Küçük Asya Macerası esnasında önemli görevlere sahip kişiler
derhal tutuklanmıştır.
...altı sanık ölüm cezasına çarptırılmıştır. Batıda büyük
bir tepkiyle karşılanan bu olay Yunanistan’ın önemli ölçüde itibar kaybetmesine
neden olmuştur
Ekim ayının başlarında, Müttefik Devletlerin güvenini
kazanmak için Londra’ya giden Venizelos (umduğunu bulamamıştır).
Kemalist kuvvetlerin Çanakkale’ye kadar ilerlemeleri,
General Harrington’un Mudanya’da İsmet Paşa ile buluşmasıyla sonuçlanmıştır. Bu
buluşma sonrasında 11 Ekim 1922’de Mudanya Mütarekesi imzalanmıştır.
Müttefiklerin kesin tavrı karşısında 14 Ekim’de mütarekeyi
kabul etmek durumunda kalan Yunanistan, attığı imzayla Türkiye toprakları
üzerindeki emellerinden vazgeçtiğini resmen kabul etmiştir.
Mudanya sürecinde ve sonrasında Yunan ihtilal komitesi Eleftherios
Venizelos’u devreye sokmuştur.
Venizelos için Lozan’da toplanacak barış konferansında
Yunanistan’ı temsil etmek, Sevr Antlaşması’nın yaratıcısı olma sıfatından
kurtulmak için bir fırsat olarak değerlendirilmiştir.
Curzon ilk komisyon toplantısına adeta herkese meydan
okurcasına gelmiş, oturduktan sonra bastonunu masaya koymuş, ayaklarını
görevlinin getirdiği tabureye uzatarak konferanstaki nüfuzunu hissettirmiş ve
özgüvenini yansıtmıştır.
Venizelos çıkış noktası olarak Sevr’i referans alırken,
Curzon halen Mondros’un etkisini üzerinde taşımaktadır. İsmet Paşa ise açık bir
dil kullanmıştır: “Ben buraya Mondros’tan değil, Mudanya’dan geldim.”
Dışişleri bakanları nezdinde toplanan Lozan Konferansı’na
hiçbir resmi sıfatı olmaksızın katılması, Yunanistan’da iktidarı ele almış olan
ihtilal komitesinin onun üzerinde oluşturduğu baskı ve yenilmeye doymamış Yunan
ordusunun bir rövanşa hazırlanması, şüphesiz ki Venizelos’un üzerindeki sorumluluğu
arttırmış ve onu tahammülsüz bir ruh haline sokmuştur.

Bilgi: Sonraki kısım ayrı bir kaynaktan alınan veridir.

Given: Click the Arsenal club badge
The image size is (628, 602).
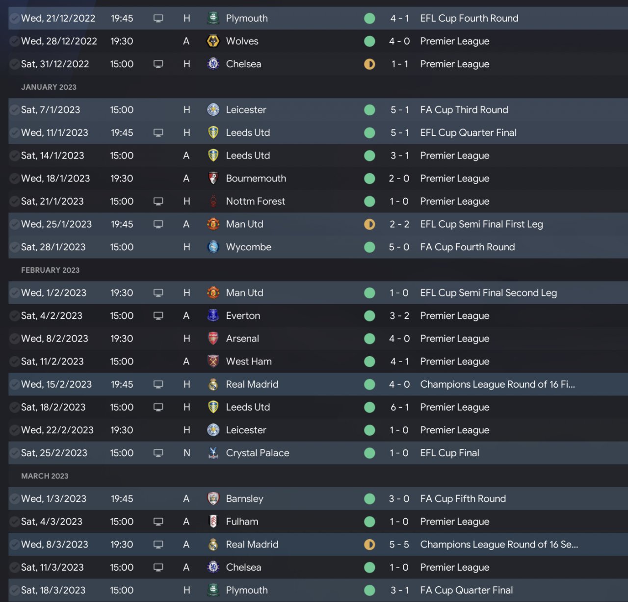Looking at the screenshot, I should 213,339.
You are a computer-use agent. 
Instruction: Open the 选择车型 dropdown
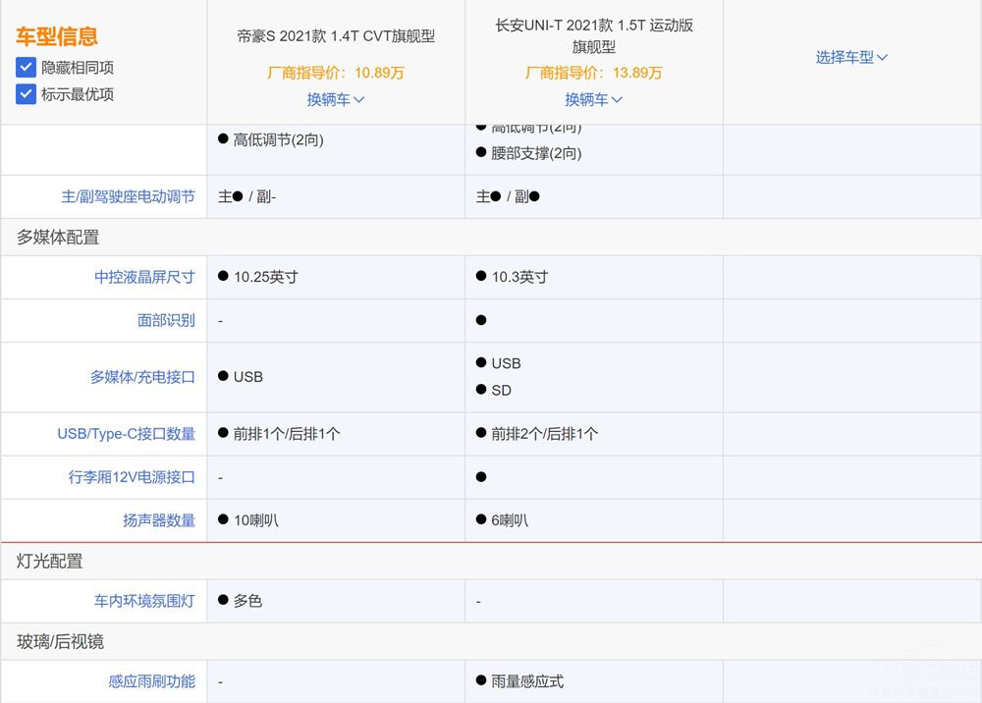coord(850,57)
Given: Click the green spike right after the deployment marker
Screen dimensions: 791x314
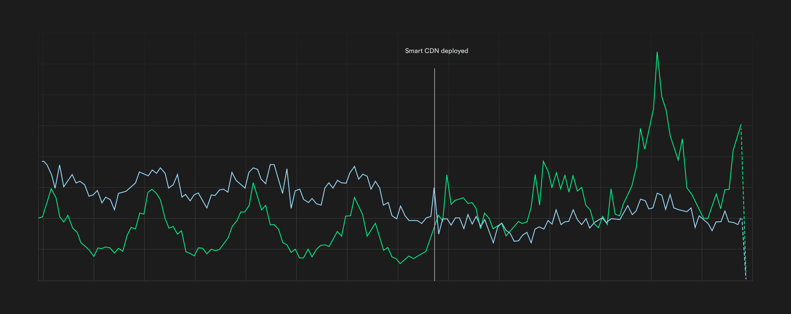Looking at the screenshot, I should pos(447,175).
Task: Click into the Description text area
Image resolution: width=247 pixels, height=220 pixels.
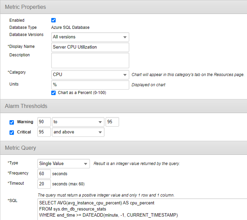Action: coord(90,60)
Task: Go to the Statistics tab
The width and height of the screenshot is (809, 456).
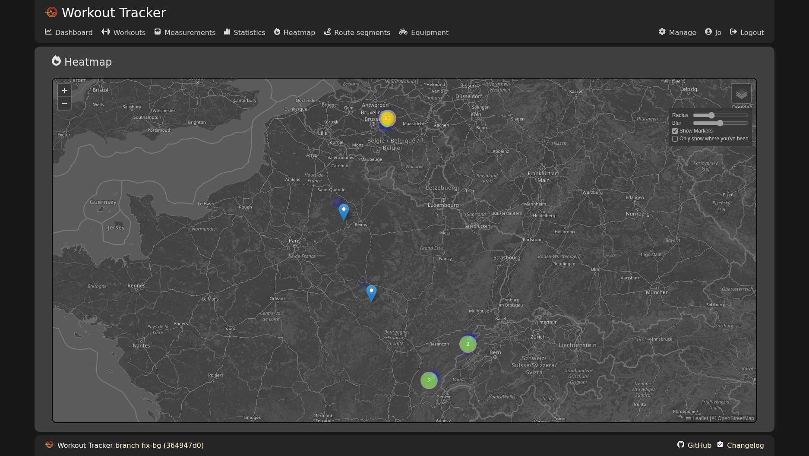Action: coord(244,32)
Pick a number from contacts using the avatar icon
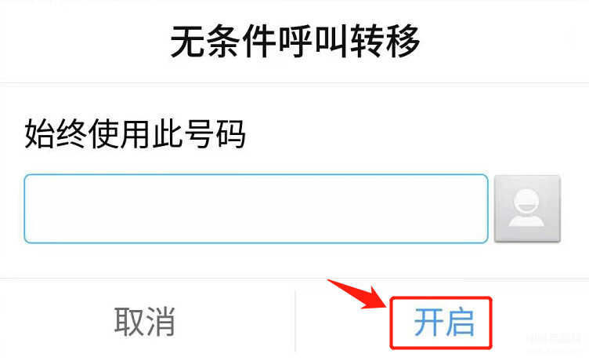589x361 pixels. pyautogui.click(x=527, y=209)
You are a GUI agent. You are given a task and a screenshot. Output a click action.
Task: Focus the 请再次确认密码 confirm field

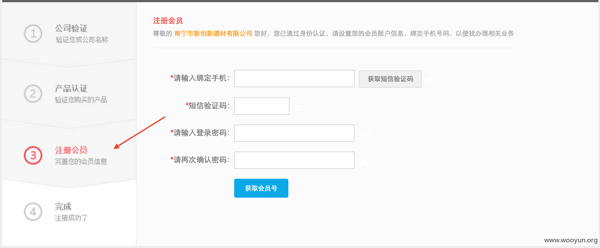click(294, 160)
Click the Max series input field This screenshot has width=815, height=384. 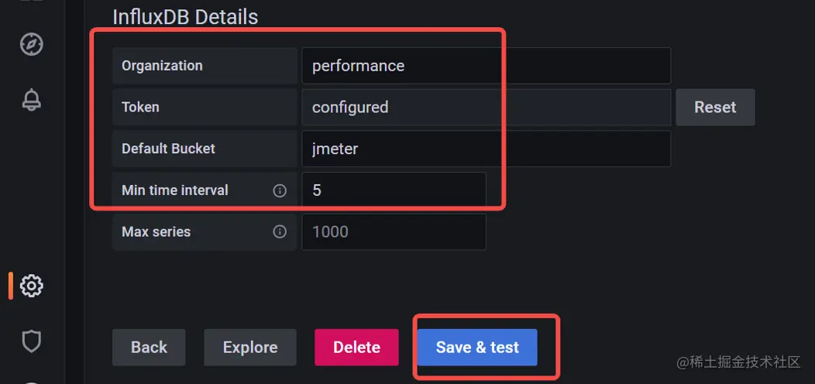[x=394, y=231]
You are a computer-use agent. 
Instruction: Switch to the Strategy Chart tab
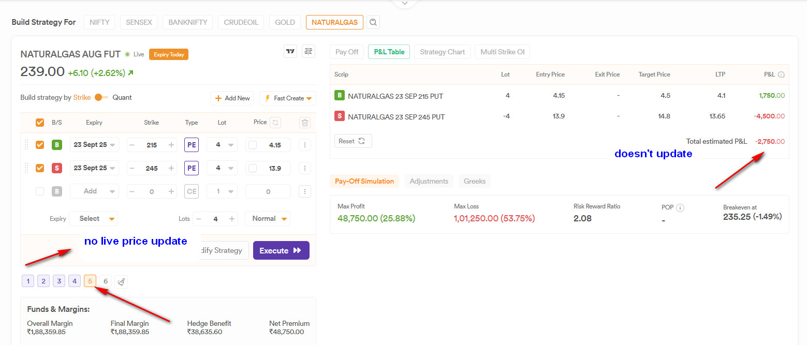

İsmet Paşa ve Venizelos’un sert düellosu: 21 Aralık günkü
toplantıda, sakin başlayan konuşmasına sert, şiddetli ve tecavüzkâr bir üslupla
devam eden Venizelos, oturum başkanı Montagna tarafından sükûnete davet
edilmiştir.
Joseph Grew, anılarında Yunanların konferansı kasıtlı olarak
çıkmaza sokmakta olduklarını ve Trakya’yı ele geçirmek istediklerini, hatta
Venizelos’un bundan üzüntü duymadığını da belirtmektedir.
Yunanistan’dan istenen tamirat bedeli konusu İsmet Paşa ve
Venizelos’u yine karşı karşıya getirmiştir.
4 Şubat günü İsmet Paşa, Türk milli egemenliğine aykırı
hiçbir kaydı kabul etmeyeceğini söyleyerek Müttefik Devletlerin tekliflerini
reddetmiştir.
Konferansın çıkmaza girmesi Yunan yönetiminde bir memnuniyet
havası yaratmıştır.
Yunan yönetimi Meriç’teki ordularına yeni bir saldırı için hazırlanma
emri verir. Bu durum, temin edilmeye çalışılan barış ortamına olan Yunan
bakışını oldukça açık bir şekilde ortaya koymaktadır.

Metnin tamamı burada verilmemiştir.